CONTROLLING LAW AND REGULATIONS
In
Section 210 of the Public Utility Regulatory Policies Act of
1978 (“PURPA”), Congress directed the Federal
Energy Regulatory Commission (“FERC”) to
prescribe rules requiring electric utilities to sell
electricity to, and purchase electricity from, qualifying
facilities (“QF”).[1] 16 U.S.C. § 824a-3(a);
F.E.R.C. v. Mississippi, 456 U.S. 742, 751 (1982).
Relevant here is FERC's rule that provides QFs with two
mechanisms to sell their electrical output to a utility: (1)
on an “as available” basis, with the purchasing
utility's avoided costs[2] calculated at the time of
delivery; or (2) pursuant to a contract or “legally
enforceable obligation” for a specified term, with the
purchasing utility's avoided costs calculated at the time
of delivery or at the time the obligation is incurred. 18
C.F.R. § 292.304(d).
PURPA
requires state regulatory agencies to implement FERC's
regulations. 16 U.S.C. § 824a-3(f). Defendant Colorado
Public Utilities Commission (“PUC”), the
state's regulatory agency, instituted “the use of
competitive bidding in an electric utility resource
acquisition process to establish the avoided cost for
capacity purchased from [QFs].” In the Matter of the
Application of Pub. Serv. Co. of Colo. For Approval of Its
2016 Elec. Res. Plan., 16A-0396E, 2016 WL 7430542, at *1 n.4
(Dec. 19, 2016) (collecting PUC decisions). At issue in this
case is Defendant PUC's Rule 3902(c):
A utility shall use a bid or an auction or a combination
procedure to establish its avoided costs for facilities with
a design capacity of greater than 100 KW. The utility is
obligated to purchase capacity or energy from a qualifying
facility only if the qualifying facility is awarded a
contract under the bid or auction or combination procedure.

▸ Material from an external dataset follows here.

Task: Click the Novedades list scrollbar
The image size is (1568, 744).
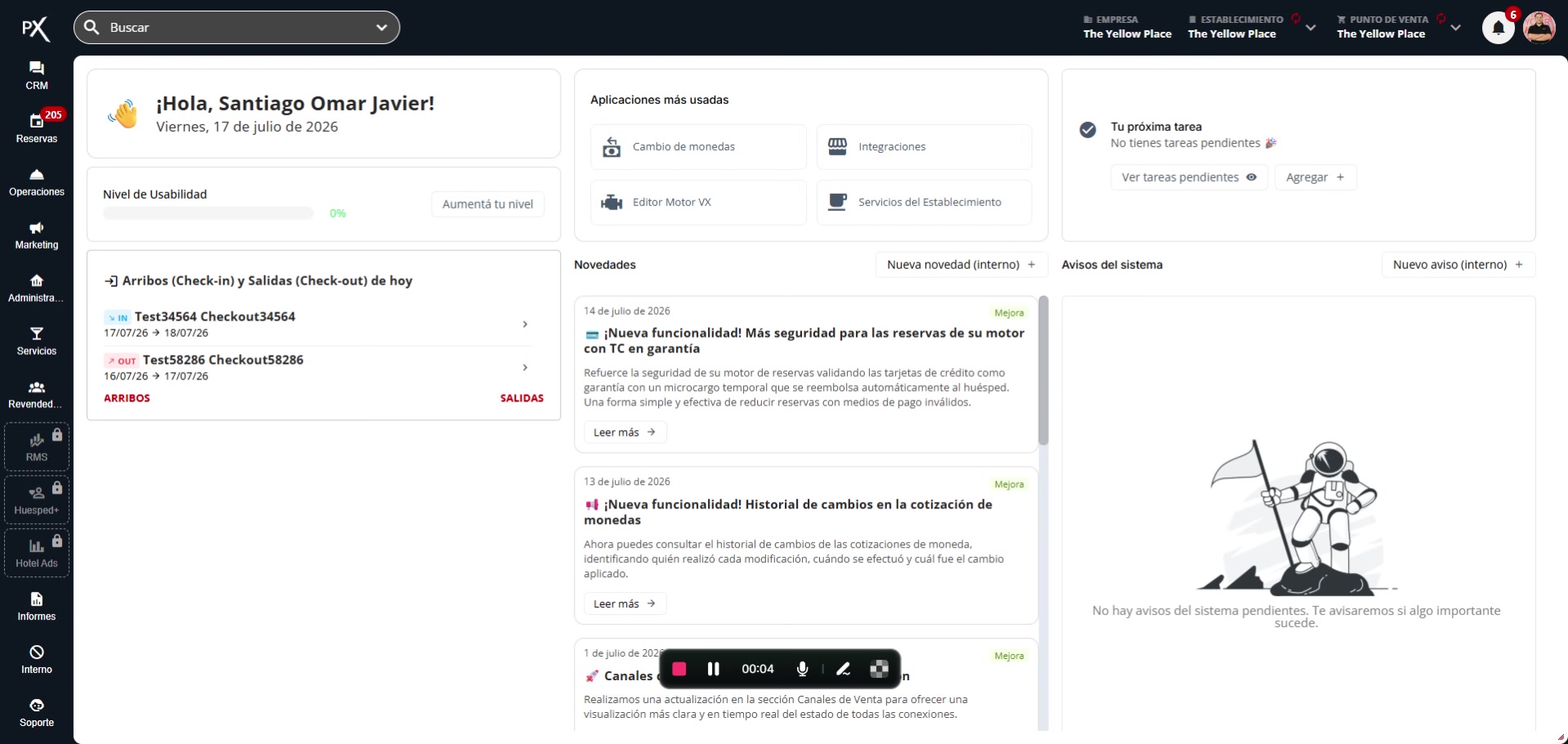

4 C.C.R. § 723-3:3902(c) (emphasis added); In the Matter
of the Application of Pub. Serv. Co. of Colo. For
Approval of Its 2016 Elec. Res. Plan., 2016 WL 7430542,
at *2.
B.
FACTUAL BACKGROUND
Plaintiff
sPower Development Company, LLC (“sPower”)
develops and builds electric generation facilities powered by
renewable energy sources-including QFs. (Doc. # 62 at 3.)
sPower is a certified “qualifying small power
producer” and currently owns and is developing eleven
QFs in Colorado. (Id.)
In
April and May of 2016, sPower contacted Defendant Public
Service Company of Colorado (“Public Service”), a
public electric utility, “regarding proposed renewable
power generation projects and requested information from
Public Service regarding QF pricing for these
projects.” (Id. at 11.) Public Service
informed sPower of the competitive solicitation process
established by Defendant PUC's Rule 3902(c).
(Id. at 12; Doc. # 46-6 at 8.) sPower then
unsuccessfully attempted to enforce PURPA's must-buy
provision, 16 U.S.C. § 824a-3(a), against Public Service
by citing the provision in a written request to Public
Service for “long-term contracts . . . for the purchase
of energy and capacity from [sPower's] QFs.” (Doc.
# 46-5 at 2.) On August 8, 2016, Public Service informed
sPower that it could not enter into a long-term contract to
purchase energy and capacity from sPower's QFs because
sPower had not engaged any competitive bidding process, as
required by Rule 3902(c). (Doc. # 46-6 at 2.)
sPower
subsequently filed a motion with PUC, requesting that it find
that Rule 3902(c) does not comport with PURPA, that it waive
Rule 3902(c) until it is compliant with PURPA, and that it
“require [Public Service] to purchase [QF] energy and
capacity at Public Service's avoided cost . . . .”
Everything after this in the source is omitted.